Stored records
========================================
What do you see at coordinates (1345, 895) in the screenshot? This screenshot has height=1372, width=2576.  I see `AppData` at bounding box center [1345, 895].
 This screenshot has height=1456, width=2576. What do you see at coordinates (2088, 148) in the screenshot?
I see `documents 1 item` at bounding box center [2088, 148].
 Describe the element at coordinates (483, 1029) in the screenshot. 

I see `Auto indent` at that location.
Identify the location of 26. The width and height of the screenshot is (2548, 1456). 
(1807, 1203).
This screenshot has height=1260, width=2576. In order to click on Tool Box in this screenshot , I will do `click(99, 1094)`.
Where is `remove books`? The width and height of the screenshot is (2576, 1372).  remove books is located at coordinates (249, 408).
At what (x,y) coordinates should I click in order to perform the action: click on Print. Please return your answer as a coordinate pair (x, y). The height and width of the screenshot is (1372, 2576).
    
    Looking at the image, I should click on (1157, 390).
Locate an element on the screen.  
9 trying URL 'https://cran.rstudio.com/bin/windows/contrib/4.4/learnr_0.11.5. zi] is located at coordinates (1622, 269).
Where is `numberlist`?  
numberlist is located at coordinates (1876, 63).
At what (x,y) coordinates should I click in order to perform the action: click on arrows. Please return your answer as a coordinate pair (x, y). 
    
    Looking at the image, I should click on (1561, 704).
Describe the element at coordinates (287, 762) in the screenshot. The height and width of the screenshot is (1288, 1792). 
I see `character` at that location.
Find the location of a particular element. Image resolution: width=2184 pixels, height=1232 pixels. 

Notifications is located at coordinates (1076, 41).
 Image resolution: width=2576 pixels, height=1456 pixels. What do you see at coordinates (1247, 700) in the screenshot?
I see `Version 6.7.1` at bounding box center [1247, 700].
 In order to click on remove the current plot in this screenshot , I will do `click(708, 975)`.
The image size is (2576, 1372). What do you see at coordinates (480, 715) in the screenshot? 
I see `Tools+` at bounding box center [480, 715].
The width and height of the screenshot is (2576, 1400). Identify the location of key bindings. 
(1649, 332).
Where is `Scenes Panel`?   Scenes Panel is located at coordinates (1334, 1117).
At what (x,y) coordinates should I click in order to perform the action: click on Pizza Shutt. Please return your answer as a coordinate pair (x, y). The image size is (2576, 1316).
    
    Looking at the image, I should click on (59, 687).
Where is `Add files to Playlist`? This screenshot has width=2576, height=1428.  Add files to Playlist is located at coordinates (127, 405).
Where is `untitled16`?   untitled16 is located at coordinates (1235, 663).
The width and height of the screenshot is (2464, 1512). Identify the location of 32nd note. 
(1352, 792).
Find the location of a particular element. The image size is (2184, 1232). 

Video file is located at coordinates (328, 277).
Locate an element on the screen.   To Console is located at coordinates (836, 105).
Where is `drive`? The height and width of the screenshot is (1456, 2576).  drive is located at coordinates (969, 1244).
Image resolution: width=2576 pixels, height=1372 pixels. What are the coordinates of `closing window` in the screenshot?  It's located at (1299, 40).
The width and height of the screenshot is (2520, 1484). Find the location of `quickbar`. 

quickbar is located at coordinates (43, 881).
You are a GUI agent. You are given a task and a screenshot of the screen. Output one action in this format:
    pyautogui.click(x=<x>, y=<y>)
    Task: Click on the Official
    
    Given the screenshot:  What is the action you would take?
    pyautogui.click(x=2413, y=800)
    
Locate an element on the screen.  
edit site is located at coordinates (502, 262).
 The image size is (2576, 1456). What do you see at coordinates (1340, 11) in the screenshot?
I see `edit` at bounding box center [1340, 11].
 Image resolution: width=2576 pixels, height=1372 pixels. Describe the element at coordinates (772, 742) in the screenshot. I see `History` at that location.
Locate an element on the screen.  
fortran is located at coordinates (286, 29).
========================================
| Required task |
Copy the material above in full, changing every "coordinate pair" to "pair of numbers" and leaving everything else as it is.

| Result of the exercise |
What do you see at coordinates (1345, 895) in the screenshot? This screenshot has height=1372, width=2576.  I see `AppData` at bounding box center [1345, 895].
 This screenshot has height=1456, width=2576. What do you see at coordinates (2088, 148) in the screenshot?
I see `documents 1 item` at bounding box center [2088, 148].
 Describe the element at coordinates (483, 1029) in the screenshot. 

I see `Auto indent` at that location.
Identify the location of 26. The width and height of the screenshot is (2548, 1456). 
(1807, 1203).
This screenshot has height=1260, width=2576. In order to click on Tool Box in this screenshot , I will do `click(99, 1094)`.
Where is `remove books`? The width and height of the screenshot is (2576, 1372).  remove books is located at coordinates (249, 408).
At what (x,y) coordinates should I click in order to perform the action: click on Print. Please return your answer as a pair of numbers (x, y). The height and width of the screenshot is (1372, 2576).
    
    Looking at the image, I should click on (1157, 390).
Locate an element on the screen.  
9 trying URL 'https://cran.rstudio.com/bin/windows/contrib/4.4/learnr_0.11.5. zi] is located at coordinates (1622, 269).
Where is `numberlist`?  
numberlist is located at coordinates (1876, 63).
At what (x,y) coordinates should I click in order to perform the action: click on arrows. Please return your answer as a pair of numbers (x, y). 
    
    Looking at the image, I should click on (1561, 704).
Describe the element at coordinates (287, 762) in the screenshot. The height and width of the screenshot is (1288, 1792). 
I see `character` at that location.
Find the location of a particular element. Image resolution: width=2184 pixels, height=1232 pixels. 

Notifications is located at coordinates (1076, 41).
 Image resolution: width=2576 pixels, height=1456 pixels. What do you see at coordinates (1247, 700) in the screenshot?
I see `Version 6.7.1` at bounding box center [1247, 700].
 In order to click on remove the current plot in this screenshot , I will do `click(708, 975)`.
The image size is (2576, 1372). What do you see at coordinates (480, 715) in the screenshot? 
I see `Tools+` at bounding box center [480, 715].
The width and height of the screenshot is (2576, 1400). Identify the location of key bindings. 
(1649, 332).
Where is `Scenes Panel`?   Scenes Panel is located at coordinates (1334, 1117).
At what (x,y) coordinates should I click in order to perform the action: click on Pizza Shutt. Please return your answer as a pair of numbers (x, y). The image size is (2576, 1316).
    
    Looking at the image, I should click on (59, 687).
Where is `Add files to Playlist`? This screenshot has width=2576, height=1428.  Add files to Playlist is located at coordinates (127, 405).
Where is `untitled16`?   untitled16 is located at coordinates (1235, 663).
The width and height of the screenshot is (2464, 1512). Identify the location of 32nd note. 
(1352, 792).
Find the location of a particular element. The image size is (2184, 1232). 

Video file is located at coordinates (328, 277).
Locate an element on the screen.   To Console is located at coordinates (836, 105).
Where is `drive`? The height and width of the screenshot is (1456, 2576).  drive is located at coordinates (969, 1244).
Image resolution: width=2576 pixels, height=1372 pixels. What are the coordinates of `closing window` in the screenshot?  It's located at (1299, 40).
The width and height of the screenshot is (2520, 1484). Find the location of `quickbar`. 

quickbar is located at coordinates (43, 881).
You are a GUI agent. You are given a task and a screenshot of the screen. Output one action in this format:
    pyautogui.click(x=<x>, y=<y>)
    Task: Click on the Official
    
    Given the screenshot:  What is the action you would take?
    pyautogui.click(x=2413, y=800)
    
Locate an element on the screen.  
edit site is located at coordinates (502, 262).
 The image size is (2576, 1456). What do you see at coordinates (1340, 11) in the screenshot?
I see `edit` at bounding box center [1340, 11].
 Image resolution: width=2576 pixels, height=1372 pixels. Describe the element at coordinates (772, 742) in the screenshot. I see `History` at that location.
Locate an element on the screen.  
fortran is located at coordinates (286, 29).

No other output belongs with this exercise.